Kelts remembered asking Murakami about some of his favorite international stops, and how his choices, including Boston and Stockholm, were home to used jazz stores worthy of repeated visits. Murakami's affair with jazz began in his teens, in 1963, when Art Blakey and the Jazz Messengers were on tour in Japan. It was rekindled at The Town Hall when Moran brought out the last surviving member of that band, 88-year-old bassist Reggie Workman, who joined the other musicians for a jam on “Ugetsu” (the title track of a live Blakey album) and capped it with a searching solo.
Murakami appeared briefly at the end to read a portion in Japanese from “Kafka on the Shore,” and explained that he might have been a musician instead of a writer, but he couldn’t bear to rehearse every day.
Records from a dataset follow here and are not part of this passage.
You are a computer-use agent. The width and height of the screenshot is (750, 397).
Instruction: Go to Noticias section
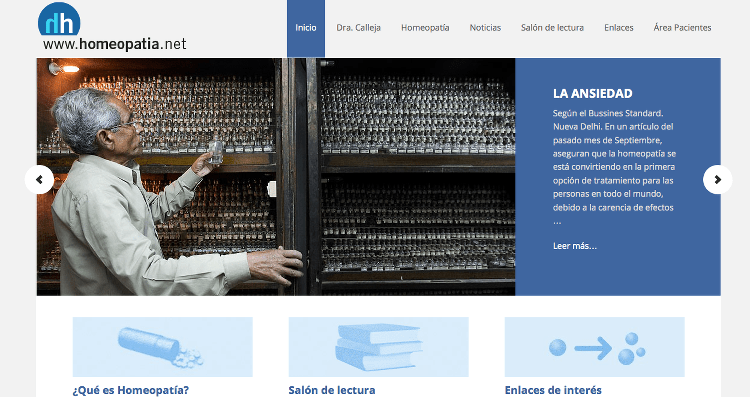pos(485,28)
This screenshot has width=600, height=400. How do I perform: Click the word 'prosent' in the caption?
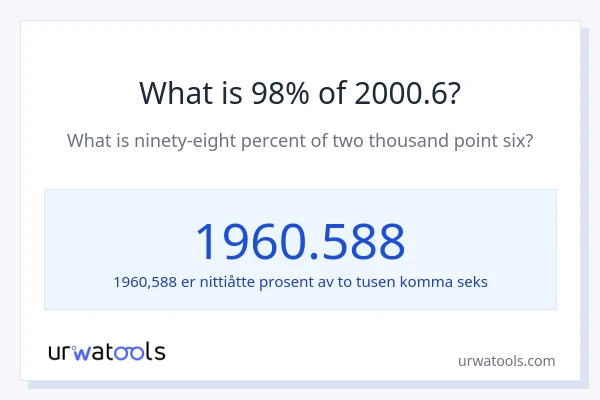(295, 282)
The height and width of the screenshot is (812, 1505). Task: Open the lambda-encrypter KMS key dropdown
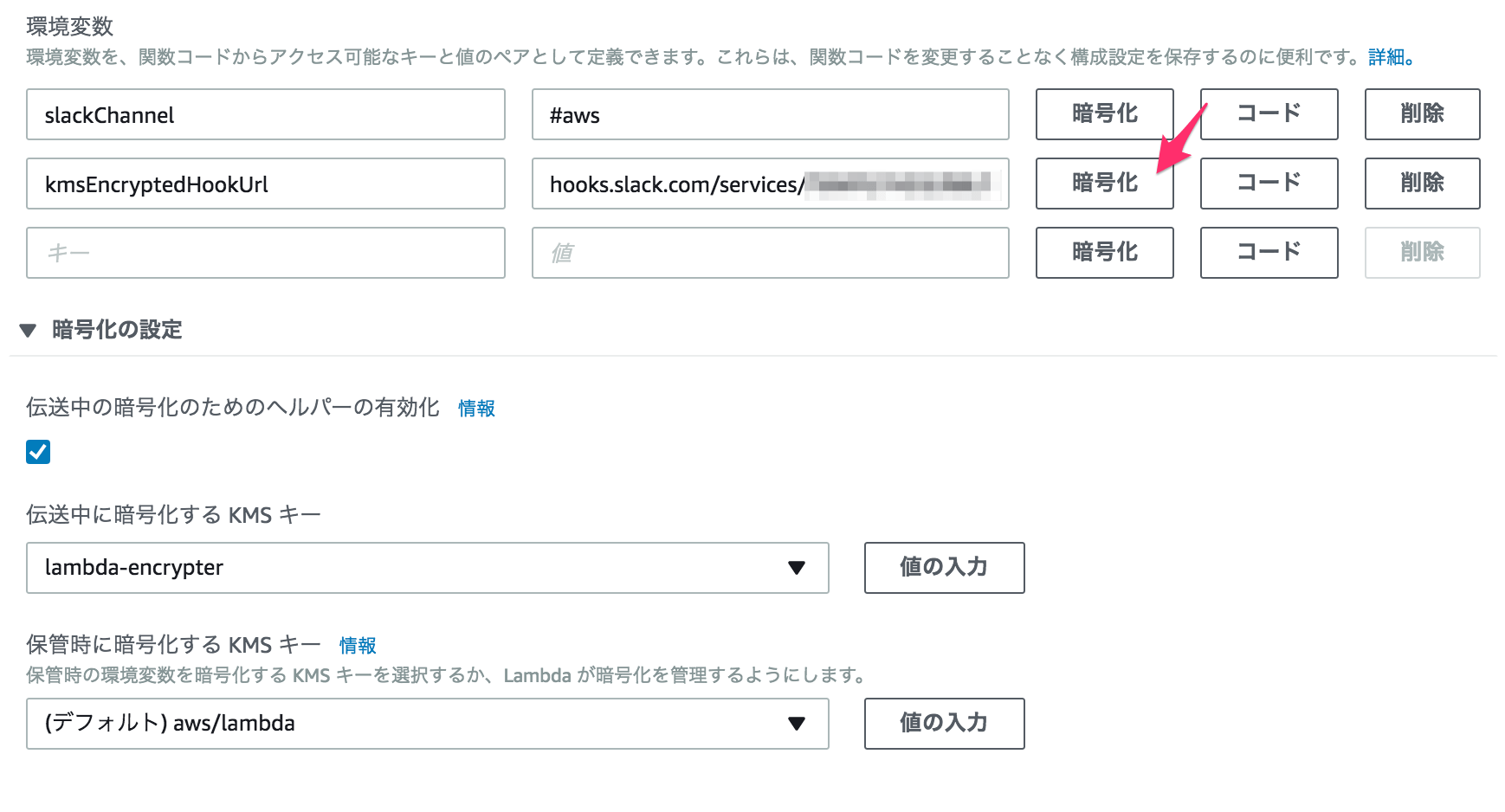(x=795, y=568)
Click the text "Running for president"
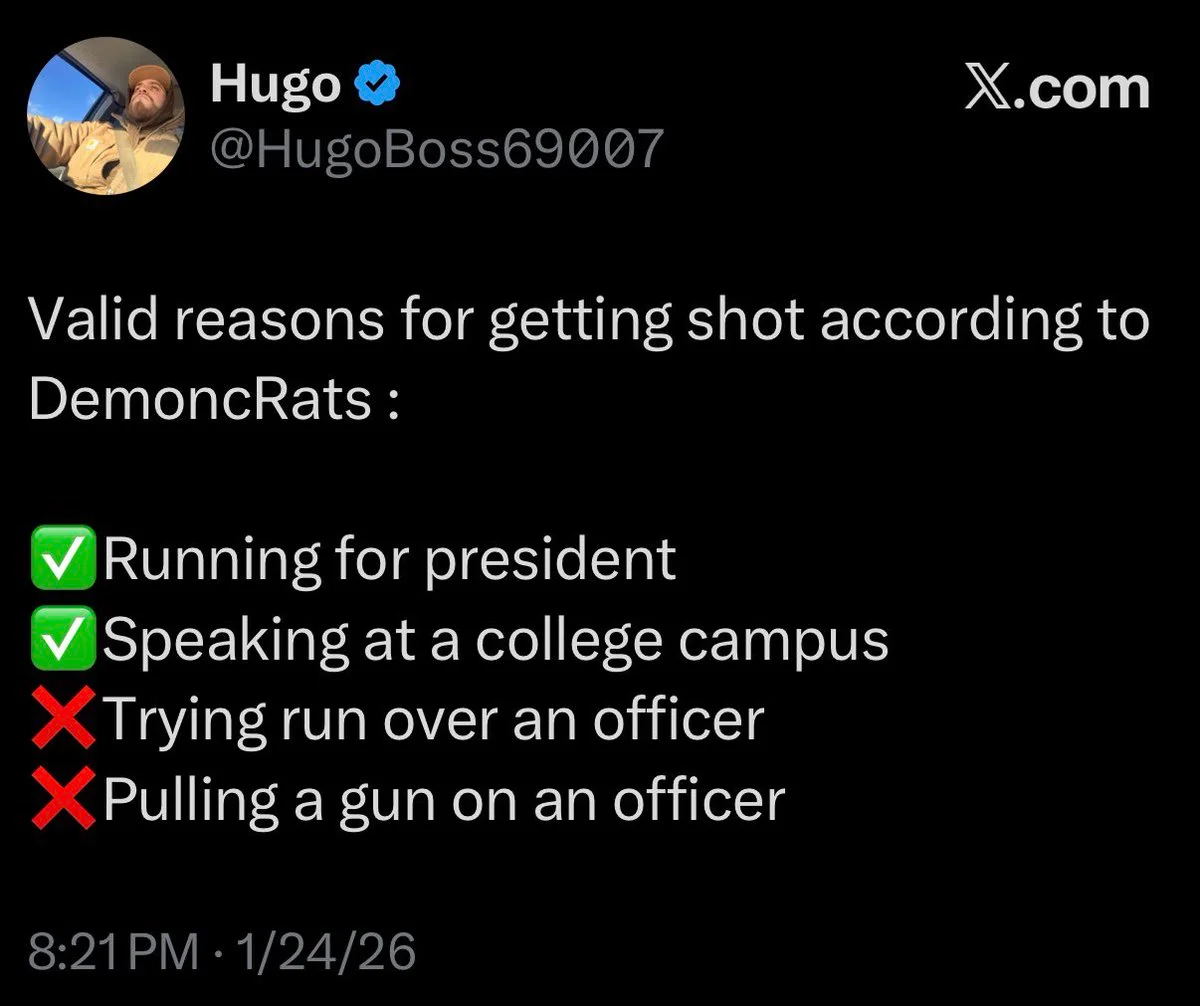 (x=389, y=560)
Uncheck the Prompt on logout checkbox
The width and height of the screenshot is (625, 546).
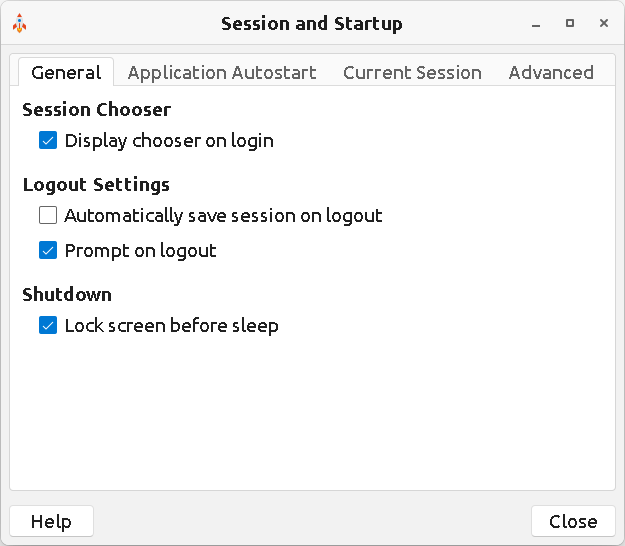point(48,250)
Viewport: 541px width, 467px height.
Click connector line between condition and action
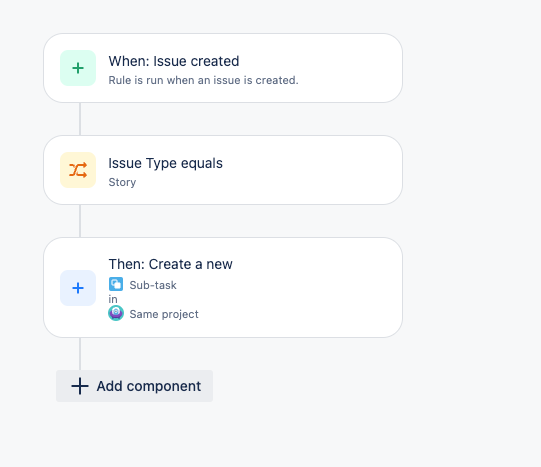[80, 221]
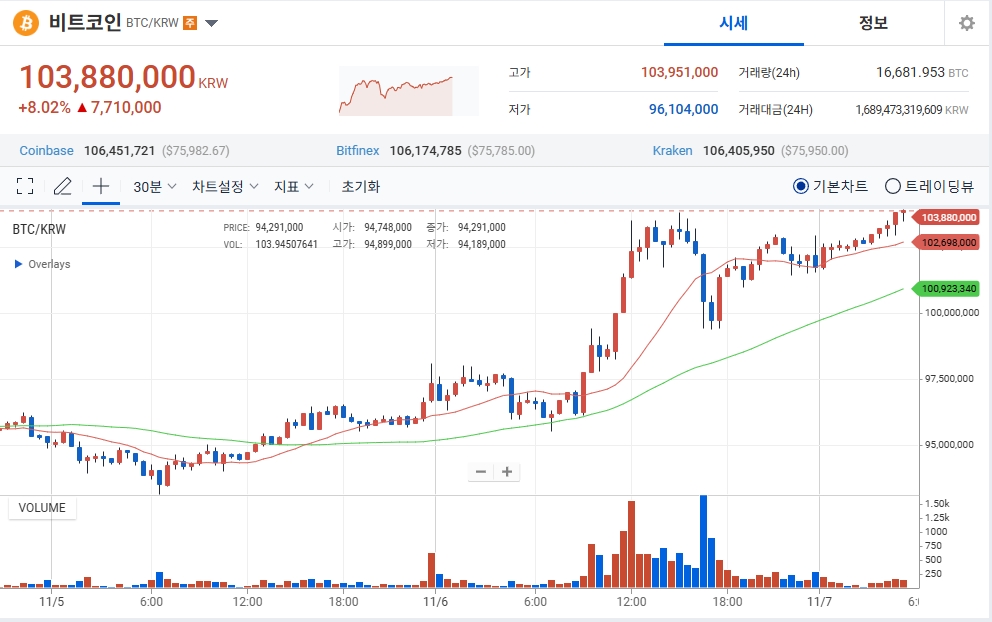Click the add comparison plus icon

[x=100, y=185]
At the start of the evening, Murakami shared some impressions of New York once he did arrive, in 1991. His comments were read in English by Japan Society President & CEO Joshua Walker.
“Back then was the height of Japan bashing,” Murakami said. “You could find events, where, for a dollar, they hand you a hammer and let you take a whack at a Japanese car.”
On Dec. 7, 1991, the 50th anniversary of the Japanese bombing of Pearl Harbor, Murakami was advised to stay at home “just in case there was any trouble.” The author began to feel more welcome after Japan's economy fell into a decades-long slump, the threat to the U.S. apparently diminished. But he continued to feel isolated by his native country's “cultural” deficit.
“You often hear that Japan has no real face, no identity. I almost never came across contemporary Japanese fiction in American bookstores. As a Japanese writer, I couldn’t help but feel a real sense of crisis,” he said.
“And now I see young Japanese writers venturing abroad, earning recognition, their books being picked up by readers as a matter of course, in music, film, anime and more. The advances have been remarkable. Economically, people talk about Japan’s three last decades, but culturally, I think it’s fair to say that Japan’s face has finally emerged.”